As for the Atlantic Alliance, we know what he did to it. By invading Ukraine, Vladimir Putin achieved the feat of rallying Sweden and Finland to NATO and of making Ukraine join it one day, but what about his other adversary, the European Union that he despised so much, whose weakness he wanted to demonstrate and which he intended disunite?
As for the Union, the Russian President has performed the miracle of turning it into a political union, and to be convinced of this you only have to read the speech that the Polish Prime Minister has just given at the University of Heidelberg. Let us be clear. It is not just that, thanks to Vladimir Putin, the Union is being enlarged to gradually include Ukraine, Moldova, the Western Balkans, and probably Georgia as well.
This new enlargement alone will considerably increase the demographic, economic and military weight of the Union, in a word: its force of attraction. This is obviously one of the points that Mateusz Morawiecki stresses in his Heidelberg speech, because all the countries that left the Soviet bloc want to put up the broadest possible front against Vladimir Putin’s dreams of imperial reconstitution as soon as possible. This has always been their wish, even before 24 February, but today it is accompanied by an absolute novelty since the Prime Minister also pleaded, in the same breath and with just as much vigour, for a European Defence.

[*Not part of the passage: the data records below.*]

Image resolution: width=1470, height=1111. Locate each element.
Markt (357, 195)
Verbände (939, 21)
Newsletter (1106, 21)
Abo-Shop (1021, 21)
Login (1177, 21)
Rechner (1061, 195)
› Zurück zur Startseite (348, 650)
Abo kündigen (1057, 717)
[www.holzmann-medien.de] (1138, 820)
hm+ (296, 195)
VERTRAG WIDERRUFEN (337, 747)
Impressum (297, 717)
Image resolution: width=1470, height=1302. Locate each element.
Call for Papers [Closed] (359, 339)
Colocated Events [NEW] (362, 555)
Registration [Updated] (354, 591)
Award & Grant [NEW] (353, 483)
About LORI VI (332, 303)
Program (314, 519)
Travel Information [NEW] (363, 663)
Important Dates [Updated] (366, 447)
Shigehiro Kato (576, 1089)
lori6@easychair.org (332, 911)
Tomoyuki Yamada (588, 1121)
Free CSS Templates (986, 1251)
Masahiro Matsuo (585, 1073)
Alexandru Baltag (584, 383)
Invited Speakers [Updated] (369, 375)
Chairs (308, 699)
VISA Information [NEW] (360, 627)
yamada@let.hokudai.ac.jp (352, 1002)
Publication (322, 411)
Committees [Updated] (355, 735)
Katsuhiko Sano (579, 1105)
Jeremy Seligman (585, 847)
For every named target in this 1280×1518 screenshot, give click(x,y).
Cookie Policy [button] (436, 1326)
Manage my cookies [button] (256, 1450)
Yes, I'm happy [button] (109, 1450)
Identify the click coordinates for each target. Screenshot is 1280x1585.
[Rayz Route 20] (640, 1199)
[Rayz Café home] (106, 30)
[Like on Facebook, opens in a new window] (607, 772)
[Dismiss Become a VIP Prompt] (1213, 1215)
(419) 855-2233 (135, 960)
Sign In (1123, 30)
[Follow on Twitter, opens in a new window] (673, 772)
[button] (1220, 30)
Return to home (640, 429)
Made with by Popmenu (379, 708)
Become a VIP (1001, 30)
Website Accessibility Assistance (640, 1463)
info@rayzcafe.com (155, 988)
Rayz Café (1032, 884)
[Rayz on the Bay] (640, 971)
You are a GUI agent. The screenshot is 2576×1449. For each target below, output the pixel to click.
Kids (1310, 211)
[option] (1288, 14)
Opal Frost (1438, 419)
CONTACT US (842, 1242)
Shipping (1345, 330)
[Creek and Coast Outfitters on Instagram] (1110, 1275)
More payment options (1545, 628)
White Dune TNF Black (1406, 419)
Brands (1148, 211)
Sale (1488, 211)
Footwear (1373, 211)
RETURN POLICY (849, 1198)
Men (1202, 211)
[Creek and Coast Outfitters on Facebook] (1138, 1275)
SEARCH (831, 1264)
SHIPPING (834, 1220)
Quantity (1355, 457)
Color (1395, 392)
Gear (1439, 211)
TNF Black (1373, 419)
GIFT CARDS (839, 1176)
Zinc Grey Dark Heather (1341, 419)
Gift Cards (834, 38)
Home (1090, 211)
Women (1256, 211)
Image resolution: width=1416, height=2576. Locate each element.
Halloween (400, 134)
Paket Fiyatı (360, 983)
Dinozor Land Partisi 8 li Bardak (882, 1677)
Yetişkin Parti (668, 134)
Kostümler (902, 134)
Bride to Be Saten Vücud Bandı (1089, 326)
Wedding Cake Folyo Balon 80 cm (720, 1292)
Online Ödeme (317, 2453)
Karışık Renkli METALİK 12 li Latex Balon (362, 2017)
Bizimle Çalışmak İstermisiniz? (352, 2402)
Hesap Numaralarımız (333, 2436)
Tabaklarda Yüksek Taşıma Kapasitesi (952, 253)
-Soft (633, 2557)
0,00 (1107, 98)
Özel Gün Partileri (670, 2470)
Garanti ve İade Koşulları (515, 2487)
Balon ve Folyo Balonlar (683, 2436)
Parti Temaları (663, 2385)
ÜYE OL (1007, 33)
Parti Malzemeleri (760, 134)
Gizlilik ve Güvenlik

At the same time, he said, that we must “strengthen and develop NATO, we must build our own defence capabilities”. Off the record, the Polish leadership had been admitting this more and more clearly since presidential candidate and then President Donald Trump had gone out against the Atlantic Alliance, but never before had such a high-level official been so clear publicly about the need for Europe to be able to defend itself if it had to do so.
“My desire” the Prime Minister said ”for the countries of Europe is to be so strong militarily that they do not need outside help in case of an attack but that they can provide military support for others. This is not so today. Without American involvement, Ukraine would no longer exist. And the Kremlin would have moved on to its next victim.
In French, this is called “strategic autonomy” and although Mateusz Morawiecki did not say these words, he shared the spirit of it so well that he went so far as to ask that the military expenditure of the Member States be deducted from the calculation of budget deficits, in other words from the 3% ceiling set by the Maastricht criteria.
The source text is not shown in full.